City Council President John Ferraro is the only elected official invited to join, but he has not yet made a commitment because he sees a potential conflict with his council job. Ferraro said he expects other such groups to form and encourages their advice in reforming the system. City Administrative Officer Keith Comrie is acting as an adviser, providing the group with data.

Ouchi--a Riordan backer who has been active in similar efforts such as the Coalition of 100 and LEARN--said he views the group as a brain trust to advise the next mayor. "I don't want to appear clandestine but at the same time I don't want to draw attention to us," he said.

Ouchi said the group may help the next mayor by advocating some politically unpopular positions--such as budget cuts and government restructuring that some groups might oppose.

"If an independent group of citizens takes a position on some of the hard issues, maybe the public will give that more credibility," Ouchi said. "Inevitably, the new mayor is going to have to take some steps that are going to make people unhappy."

One recommendation the group probably will call for, according to Ouchi, is an independent management audit of City Hall, something like the Christopher Commission's study of the Los Angeles Police Department after the beating of Rodney G. King.

Countering any perceptions that the group is a clique of powerbrokers trying to influence the process, some members said the recommendations are intended to be just one interpretation and not any official view.

"People can issue reports all over this city," said Abel. "We're just adding to the pot. I see nothing wrong with a group of people contributing to the debate.
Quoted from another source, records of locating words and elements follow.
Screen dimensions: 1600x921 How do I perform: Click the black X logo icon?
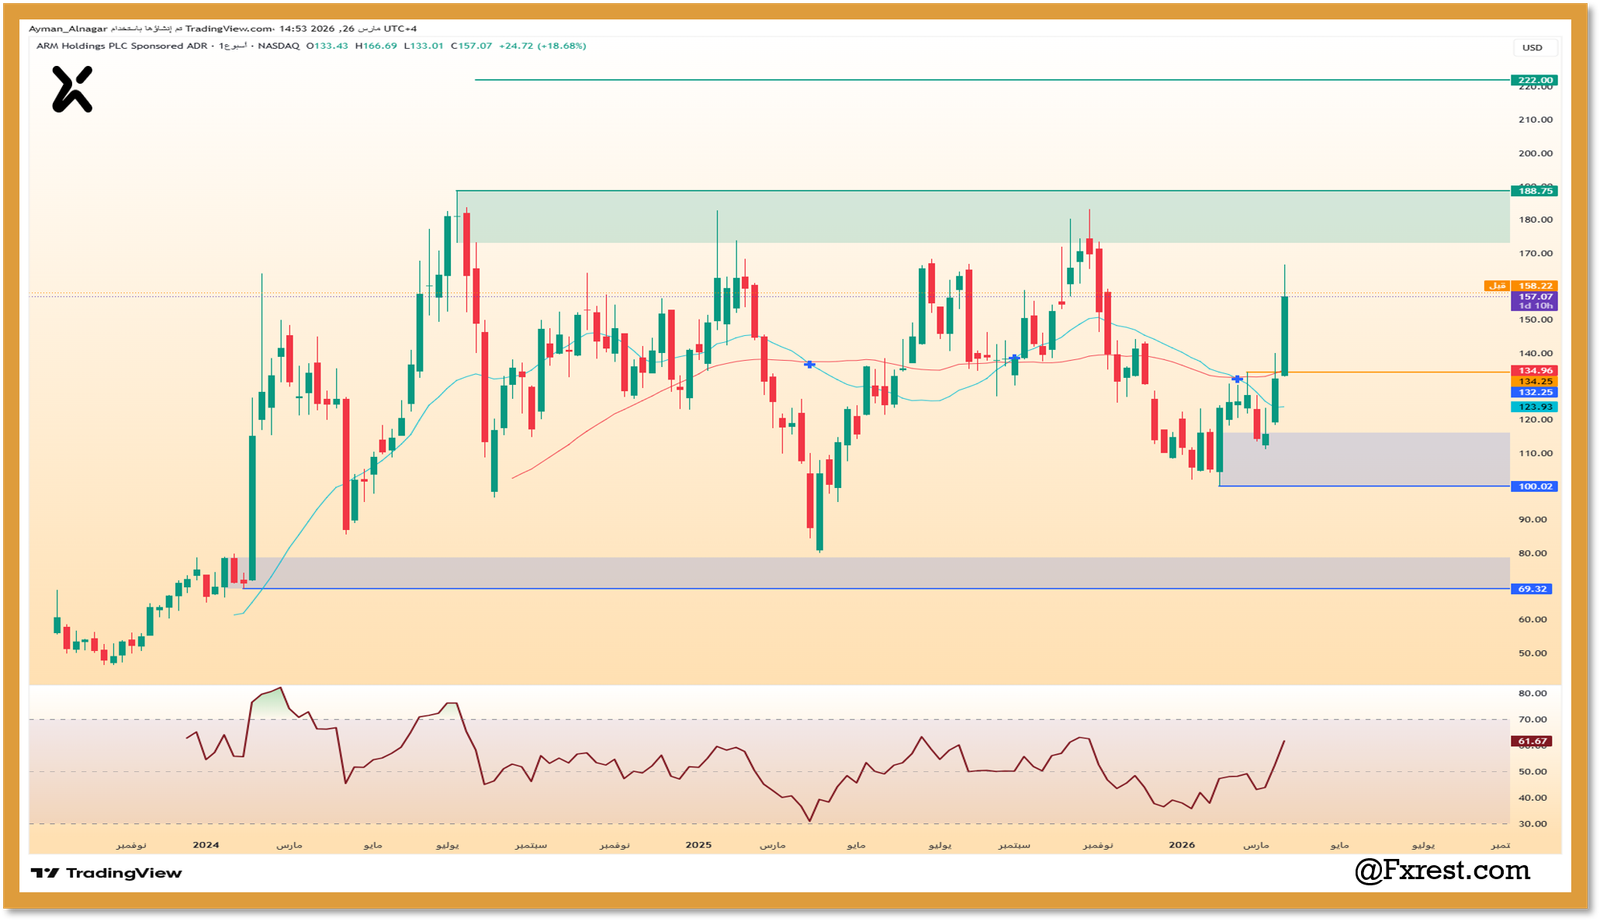coord(72,89)
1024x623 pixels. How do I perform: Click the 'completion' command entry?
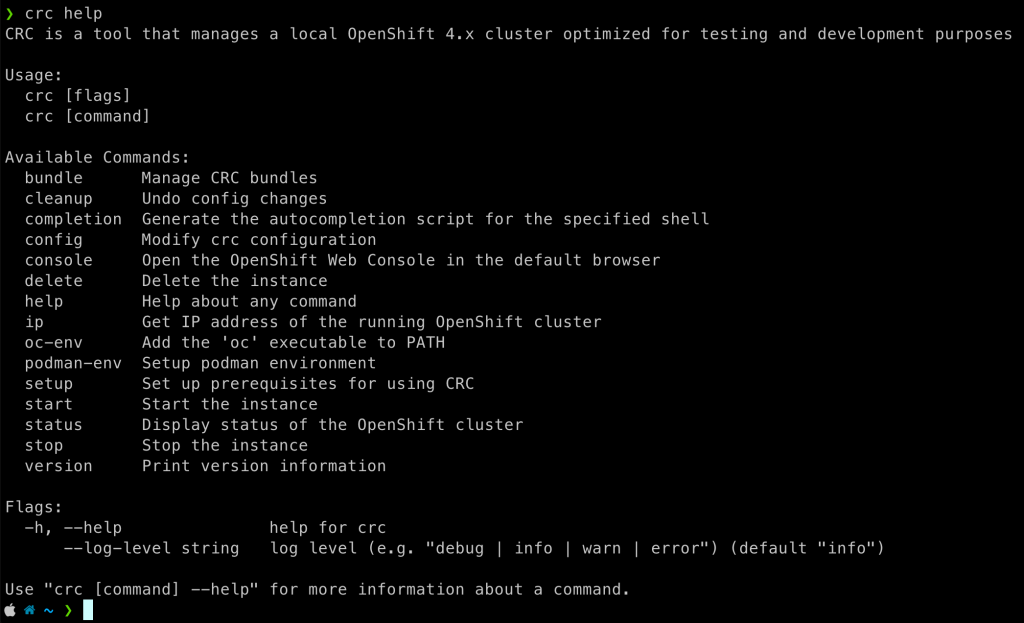click(73, 219)
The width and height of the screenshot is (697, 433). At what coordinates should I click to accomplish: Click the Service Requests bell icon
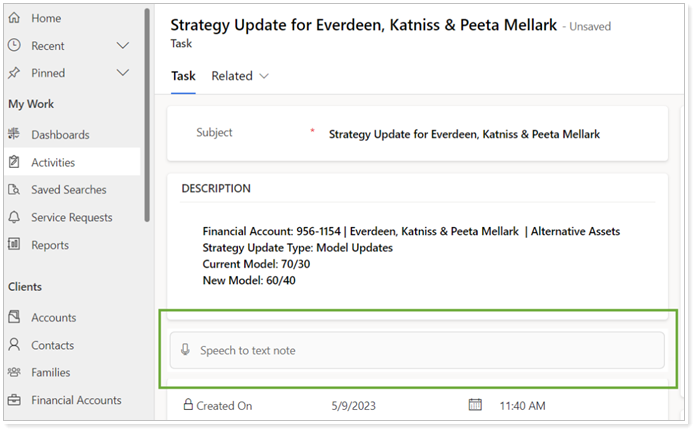coord(14,217)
I'd like to see 10 of these groups."

Riordan welcomed the group's advice, saying "The next mayor will not be able to solve all the problems of Los Angeles himself."

Woo's spokesman, Garry South, said the group's impact has yet to be seen. "The proof will be in the pudding as to what they come up with," he said. "If it is a group to push Dick Riordan's philosophy as to how to manage government, it will speak for itself."

Additional members include Paul Curcio, president of the Urban Innovations Group; attorney Fran Rabinowitz; developer Nelson Rising; Reason Foundation Vice President Lynn Scarlett, and UCLA architecture dean Richard Weinstein. Dan Garcia, a senior vice president at Warner Bros., and attorney Vilma Martinez have not confirmed their participation.

Meanwhile, the campaign on Monday continued with its volley of charges and countercharges:

* Woo accused Riordan of hiding his support from the religious right.

Mike Dolan, Riordan's field director in the primary campaign who recently defected to the Woo camp, claimed that Sara DiVito Hardman, California director of the Christian Coalition, is a close adviser to Riordan.

"I believe Richard Riordan should demonstrate that he is tough enough to come clean with the voters about the involvement of these far-right religious zealots in his campaign," Woo said in a written statement.

Hardman could not be reached. Ralph Reed, national director of the Virginia-based Christian Coalition founded by former presidential candidate Pat Robertson, said the organization is not involved in any campaign but distributed nonpartisan, issue-oriented voter guides to churches during the primary.

During the primary, a woman distributed the guides outside Riordan's campaign headquarters but a campaign aide told her she could not do so inside.

Riordan campaign officials refused to comment on the involvement of the Christian Coalition or any of its leaders in the campaign.

* Riordan at a news conference touted his business expertise while branding Woo a "policy wonk" with no managerial experience in the private sector. He said his investments in more than 100 companies have produced tens of thousands of jobs. Asked about a Woo TV ad that accuses Riordan of doing away with 10,000 jobs, Riordan said that in his rejuvenation of Mattel, the company closed a Los Angeles factory that sent 250 jobs to Mexico but, "at the same time, we saved over 1,500 jobs."

Times staff writers Richard Simon and Frank Clifford contributed to this story.